Data-Driven Template-Free Invariant Generation

Automatic verification of concurrent programs faces state explosion due to the exponential possible interleavings of its sequential components coupled with large or infinite state spaces. An alternative is deductive verification, where given a candidate invariant, we establish inductive invariance and show that any state satisfying the invariant is also safe. However, learning (inductive) program invariants is difficult. To this end, we propose a data-driven procedure to synthesize program invariants, where it is assumed that the program invariant is an expression that characterizes a (hopefully tight) over-approximation of the reachable program states. The main ideas of our approach are: (1) We treat a candidate invariant as a classifier separating states observed in (sampled) program traces from those speculated to be unreachable. (2) We develop an enumerative, template-free approach to learn such classifiers from positive and negative examples. At its core, our enumerative approach employs decision trees to generate expressions that do not over-fit to the observed states (and thus generalize). (3) We employ a runtime framework to monitor program executions that may refute the candidate invariant; every refutation triggers a revision of the candidate invariant. Our runtime framework can be viewed as an instance of statistical model checking, which gives us probabilistic guarantees on the candidate invariant. We also show that such in some cases, our counterexample-guided inductive synthesis approach converges (in probability) to an overapproximation of the reachable set of states. Our experimental results show that our framework excels in learning useful invariants using only a fraction of the set of reachable states for a wide variety of concurrent programs.

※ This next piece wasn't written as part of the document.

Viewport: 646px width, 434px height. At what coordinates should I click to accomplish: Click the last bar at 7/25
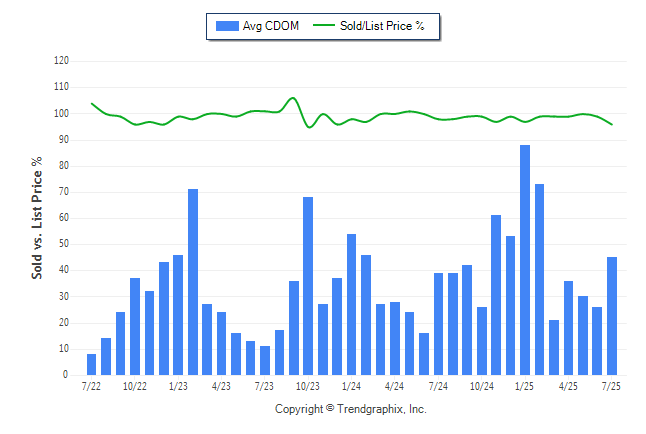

翻译：并发程序的自动验证面临状态爆炸问题，这是由于顺序组件间指数级可能的交错组合，以及大规模或无限状态空间所致。替代方案是演绎验证，即给定候选不变式后，建立归纳不变性并证明满足该不变式的任何状态都是安全的。然而，学习（归纳）程序不变式具有挑战性。为此，我们提出了一种数据驱动的程序不变式合成方法，假设程序不变式是表征可达程序状态（理想情况下紧致）过近似的一个表达式。我们方法的主要思想是：（1）将候选不变式视为分类器，用于区分程序轨迹中采样的状态与推测不可达的状态。（2）开发一种枚举式无模板方法，通过正例和反例学习此类分类器。其核心采用决策树生成不过度拟合观测状态（从而具有泛化性）的表达式。（3）采用运行时框架监控可能反驳候选不变式的程序执行；每次反驳都会触发候选不变式的修订。我们的运行时框架可视为统计模型检验的实例，为候选不变式提供概率性保证。我们还表明，在某些情况下，反例引导的归纳合成方法（依概率）收敛到可达状态集的过近似。实验结果表明，我们的框架仅需利用广泛并发程序中可达状态集的极小部分，即可高效学习有用的不变式。